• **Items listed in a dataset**
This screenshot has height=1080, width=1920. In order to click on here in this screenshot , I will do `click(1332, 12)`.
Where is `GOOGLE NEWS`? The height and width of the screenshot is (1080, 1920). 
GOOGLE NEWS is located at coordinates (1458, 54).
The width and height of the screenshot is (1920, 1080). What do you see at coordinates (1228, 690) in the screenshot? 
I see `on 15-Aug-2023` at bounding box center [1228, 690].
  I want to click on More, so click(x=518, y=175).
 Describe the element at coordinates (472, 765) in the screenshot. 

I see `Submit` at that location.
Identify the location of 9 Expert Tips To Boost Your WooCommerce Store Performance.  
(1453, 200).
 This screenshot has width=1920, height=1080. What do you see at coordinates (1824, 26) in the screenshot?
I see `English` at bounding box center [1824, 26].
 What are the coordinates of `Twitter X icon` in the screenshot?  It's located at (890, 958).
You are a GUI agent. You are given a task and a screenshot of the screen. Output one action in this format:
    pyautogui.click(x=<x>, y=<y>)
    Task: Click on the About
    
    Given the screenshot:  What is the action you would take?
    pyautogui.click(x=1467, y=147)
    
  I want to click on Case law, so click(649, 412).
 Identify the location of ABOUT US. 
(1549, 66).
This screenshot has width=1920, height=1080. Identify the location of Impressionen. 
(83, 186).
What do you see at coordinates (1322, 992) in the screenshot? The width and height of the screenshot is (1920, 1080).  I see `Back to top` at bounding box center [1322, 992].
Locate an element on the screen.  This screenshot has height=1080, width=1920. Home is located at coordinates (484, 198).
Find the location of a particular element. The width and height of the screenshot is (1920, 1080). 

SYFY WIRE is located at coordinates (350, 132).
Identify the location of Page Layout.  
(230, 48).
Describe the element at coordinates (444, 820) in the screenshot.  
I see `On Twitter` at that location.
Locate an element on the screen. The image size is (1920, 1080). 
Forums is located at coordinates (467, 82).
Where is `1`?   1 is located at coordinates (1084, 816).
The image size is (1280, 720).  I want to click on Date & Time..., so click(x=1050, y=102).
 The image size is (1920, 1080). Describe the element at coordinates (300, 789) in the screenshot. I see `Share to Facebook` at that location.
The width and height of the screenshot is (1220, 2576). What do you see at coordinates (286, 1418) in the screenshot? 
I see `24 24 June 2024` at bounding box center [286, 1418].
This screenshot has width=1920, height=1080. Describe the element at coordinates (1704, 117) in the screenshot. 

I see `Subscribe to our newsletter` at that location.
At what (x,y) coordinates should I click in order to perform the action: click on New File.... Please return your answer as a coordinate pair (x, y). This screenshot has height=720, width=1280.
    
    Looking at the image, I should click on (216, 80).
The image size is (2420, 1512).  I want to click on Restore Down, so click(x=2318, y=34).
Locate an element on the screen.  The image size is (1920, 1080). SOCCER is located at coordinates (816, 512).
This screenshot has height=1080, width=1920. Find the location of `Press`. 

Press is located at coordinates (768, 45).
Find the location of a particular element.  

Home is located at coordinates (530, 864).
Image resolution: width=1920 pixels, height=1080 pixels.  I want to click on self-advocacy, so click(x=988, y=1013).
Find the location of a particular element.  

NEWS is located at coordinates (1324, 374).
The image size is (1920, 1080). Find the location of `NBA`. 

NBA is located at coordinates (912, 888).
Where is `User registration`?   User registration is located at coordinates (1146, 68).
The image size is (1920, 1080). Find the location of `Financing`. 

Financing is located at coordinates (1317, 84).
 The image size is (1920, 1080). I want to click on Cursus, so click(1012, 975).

• **EXERCISE OBJECTIVE**
Rewrite all of the data above, swapping every "Find the location of" for "Locate" and leaving the rest unchanged.

• **REPLY**
This screenshot has height=1080, width=1920. In order to click on here in this screenshot , I will do `click(1332, 12)`.
Where is `GOOGLE NEWS`? The height and width of the screenshot is (1080, 1920). 
GOOGLE NEWS is located at coordinates (1458, 54).
The width and height of the screenshot is (1920, 1080). What do you see at coordinates (1228, 690) in the screenshot? 
I see `on 15-Aug-2023` at bounding box center [1228, 690].
  I want to click on More, so click(x=518, y=175).
 Describe the element at coordinates (472, 765) in the screenshot. 

I see `Submit` at that location.
Identify the location of 9 Expert Tips To Boost Your WooCommerce Store Performance.  
(1453, 200).
 This screenshot has width=1920, height=1080. What do you see at coordinates (1824, 26) in the screenshot?
I see `English` at bounding box center [1824, 26].
 What are the coordinates of `Twitter X icon` in the screenshot?  It's located at (890, 958).
You are a GUI agent. You are given a task and a screenshot of the screen. Output one action in this format:
    pyautogui.click(x=<x>, y=<y>)
    Task: Click on the About
    
    Given the screenshot:  What is the action you would take?
    pyautogui.click(x=1467, y=147)
    
  I want to click on Case law, so click(649, 412).
 Identify the location of ABOUT US. 
(1549, 66).
This screenshot has width=1920, height=1080. Identify the location of Impressionen. 
(83, 186).
What do you see at coordinates (1322, 992) in the screenshot? The width and height of the screenshot is (1920, 1080).  I see `Back to top` at bounding box center [1322, 992].
Locate an element on the screen.  This screenshot has height=1080, width=1920. Home is located at coordinates (484, 198).
Locate a particular element. The width and height of the screenshot is (1920, 1080). 

SYFY WIRE is located at coordinates (350, 132).
Identify the location of Page Layout.  
(230, 48).
Describe the element at coordinates (444, 820) in the screenshot.  
I see `On Twitter` at that location.
Locate an element on the screen. The image size is (1920, 1080). 
Forums is located at coordinates (467, 82).
Where is `1`?   1 is located at coordinates (1084, 816).
The image size is (1280, 720).  I want to click on Date & Time..., so click(x=1050, y=102).
 The image size is (1920, 1080). Describe the element at coordinates (300, 789) in the screenshot. I see `Share to Facebook` at that location.
The width and height of the screenshot is (1220, 2576). What do you see at coordinates (286, 1418) in the screenshot? 
I see `24 24 June 2024` at bounding box center [286, 1418].
This screenshot has width=1920, height=1080. Describe the element at coordinates (1704, 117) in the screenshot. 

I see `Subscribe to our newsletter` at that location.
At what (x,y) coordinates should I click in order to perform the action: click on New File.... Please return your answer as a coordinate pair (x, y). This screenshot has height=720, width=1280.
    
    Looking at the image, I should click on (216, 80).
The image size is (2420, 1512).  I want to click on Restore Down, so click(x=2318, y=34).
Locate an element on the screen.  The image size is (1920, 1080). SOCCER is located at coordinates (816, 512).
This screenshot has height=1080, width=1920. Locate `Press`. 

Press is located at coordinates (768, 45).
Locate a particular element.  

Home is located at coordinates (530, 864).
Image resolution: width=1920 pixels, height=1080 pixels.  I want to click on self-advocacy, so click(x=988, y=1013).
Locate a particular element.  

NEWS is located at coordinates (1324, 374).
The image size is (1920, 1080). Locate `NBA`. 

NBA is located at coordinates (912, 888).
Where is `User registration`?   User registration is located at coordinates (1146, 68).
The image size is (1920, 1080). Locate `Financing`. 

Financing is located at coordinates (1317, 84).
 The image size is (1920, 1080). I want to click on Cursus, so click(1012, 975).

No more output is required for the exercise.